%%

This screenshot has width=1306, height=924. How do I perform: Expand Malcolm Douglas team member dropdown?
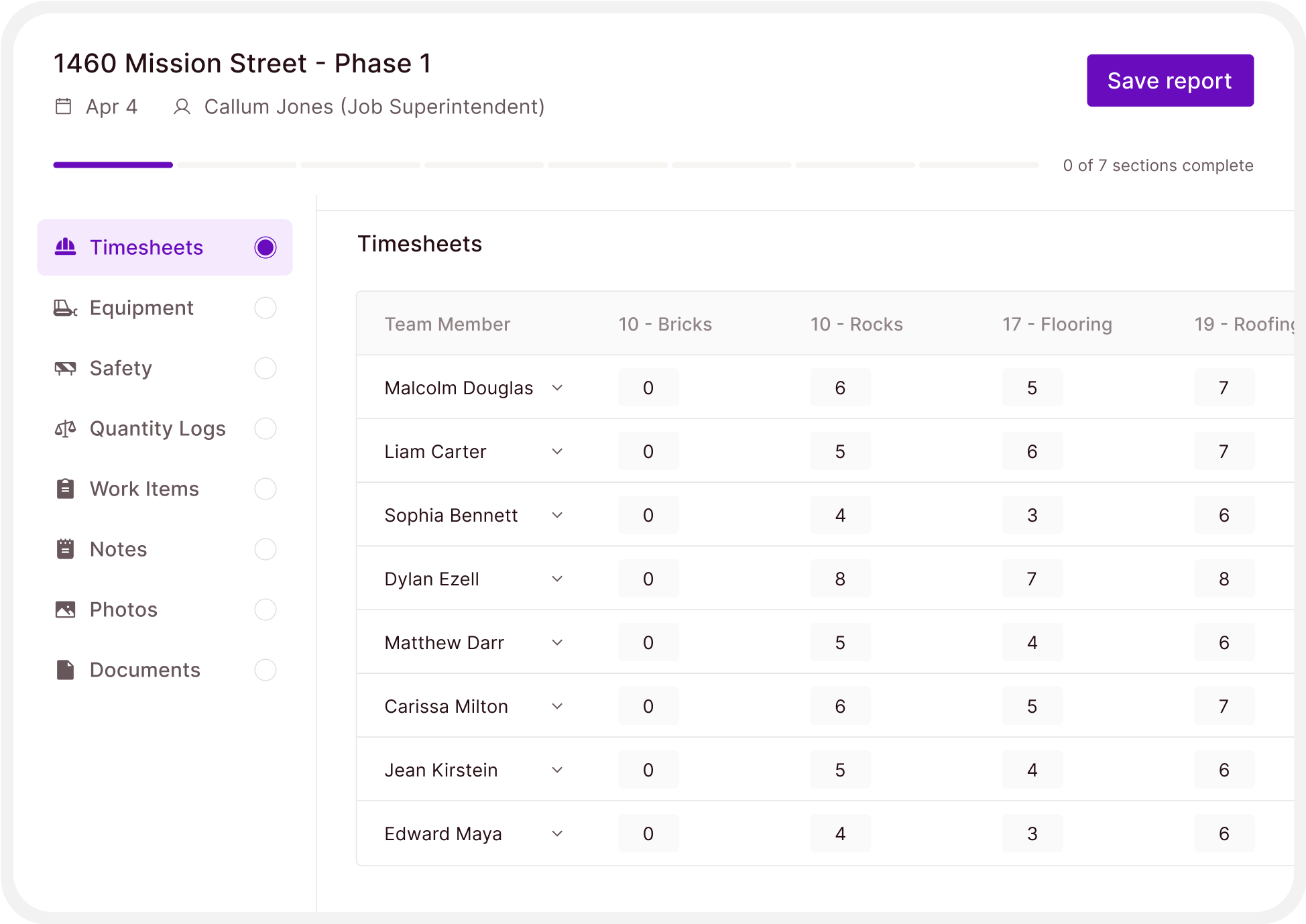point(557,388)
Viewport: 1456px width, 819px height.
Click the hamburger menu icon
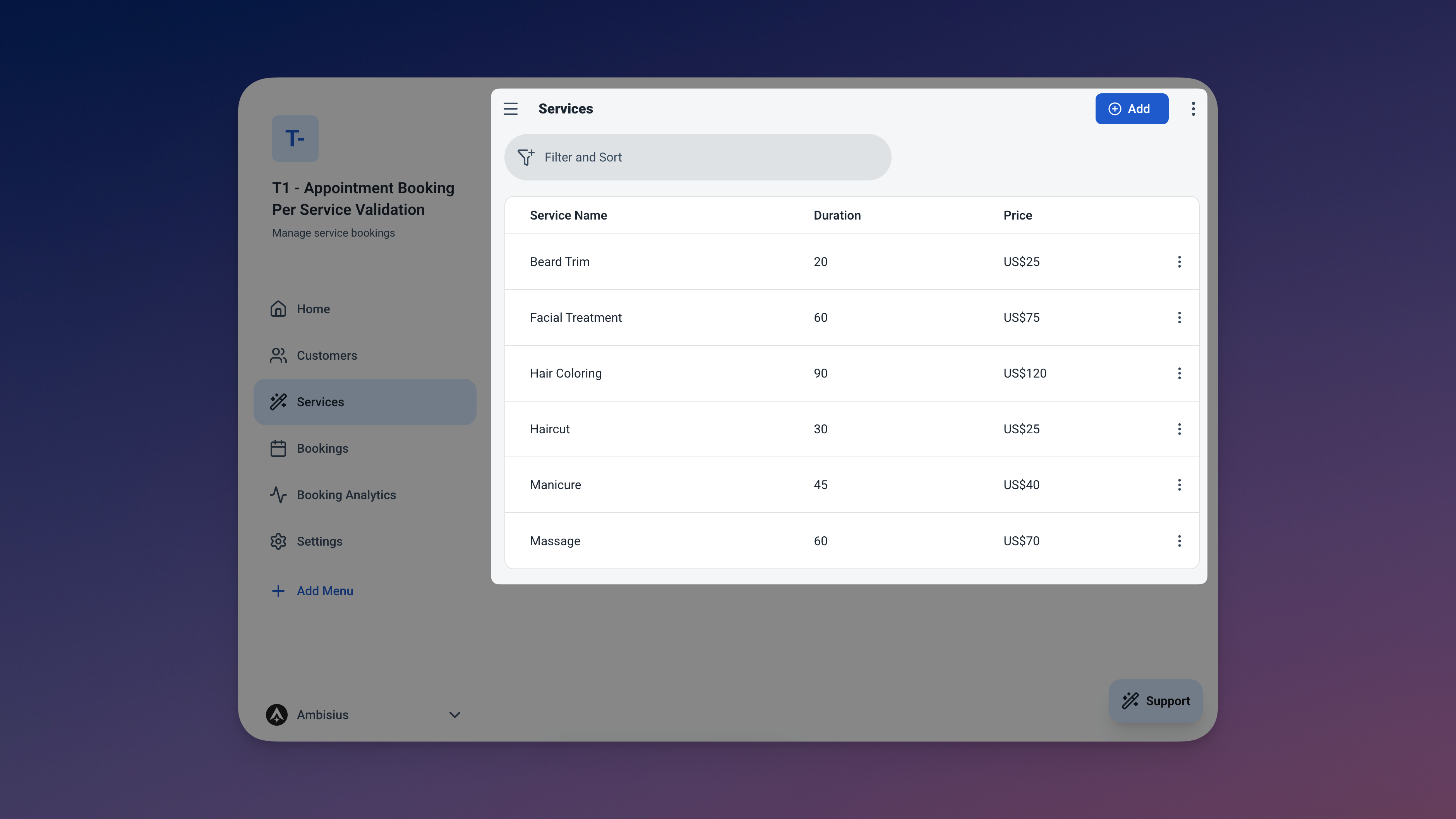[510, 108]
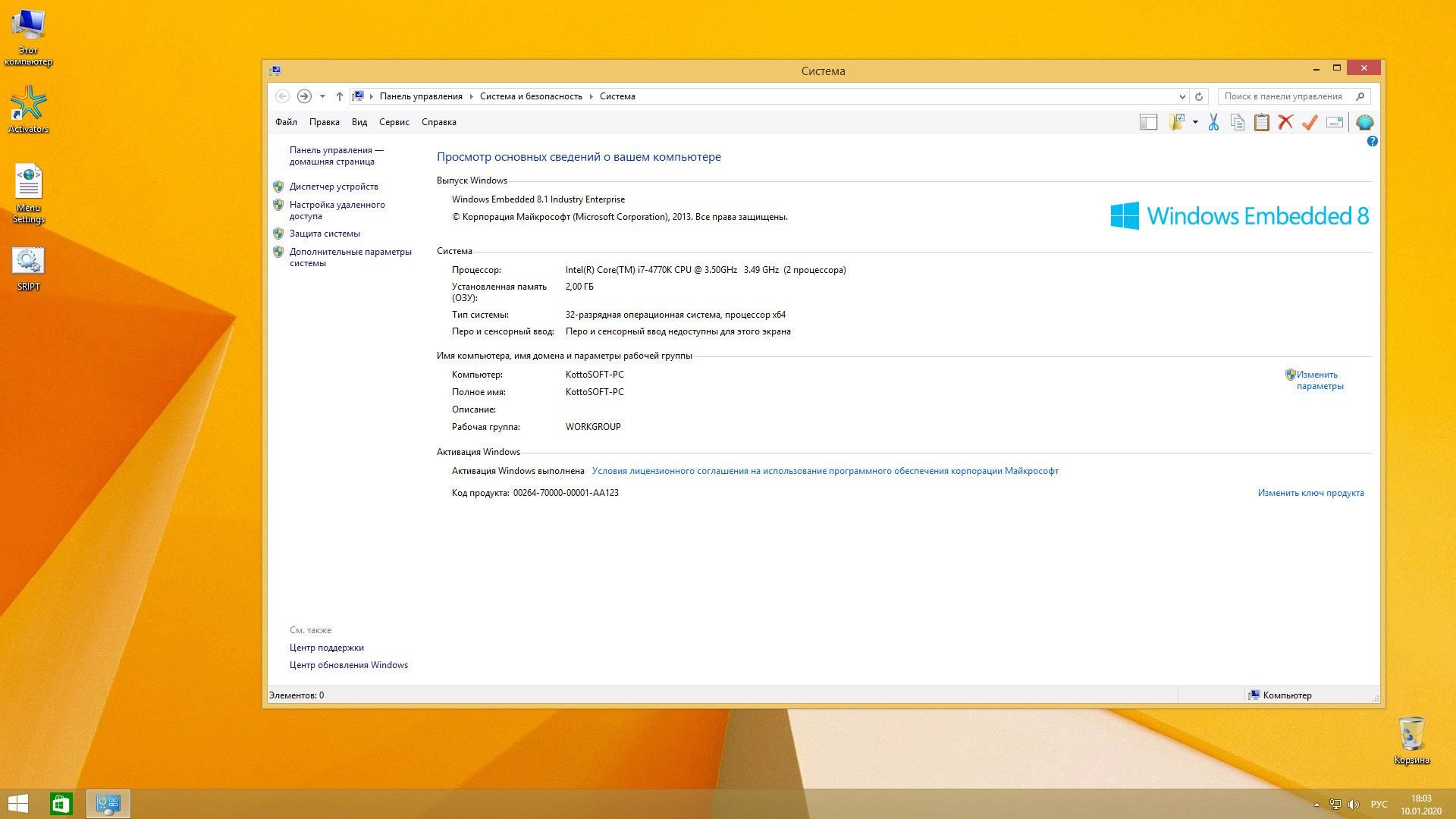Click the address bar refresh button
This screenshot has width=1456, height=819.
(1199, 96)
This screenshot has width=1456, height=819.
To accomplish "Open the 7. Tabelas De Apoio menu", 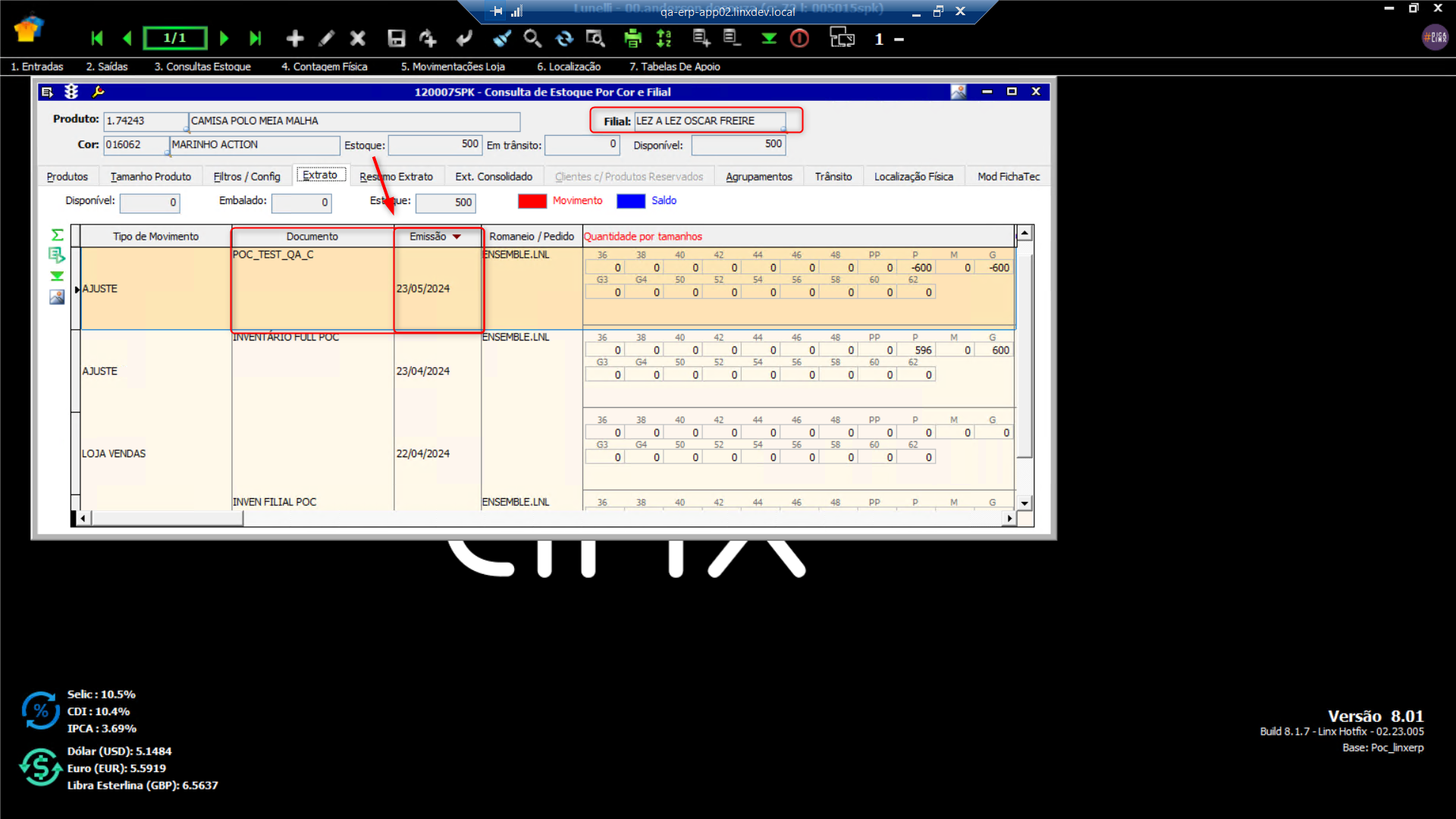I will coord(674,67).
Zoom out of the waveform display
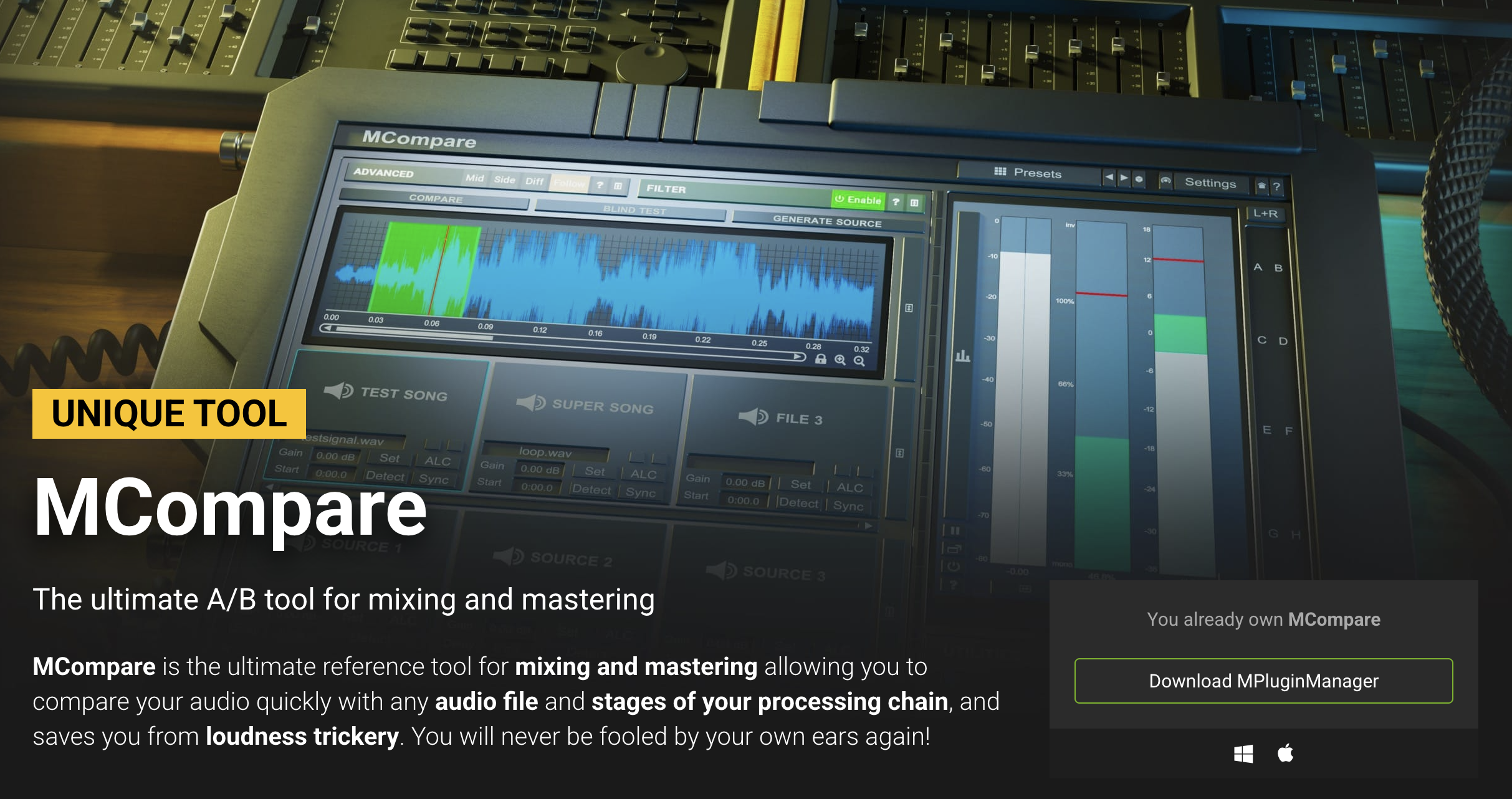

%%

## What needs to be done
Please give back exactly the lines from the first line of the records above through the line containing "Viewport: 1456px width, 819px height.", only those and both included, with the pictures removed.

## Output below
This screenshot has width=1306, height=924. How do I perform: Expand Malcolm Douglas team member dropdown?
point(557,388)
Viewport: 1456px width, 819px height.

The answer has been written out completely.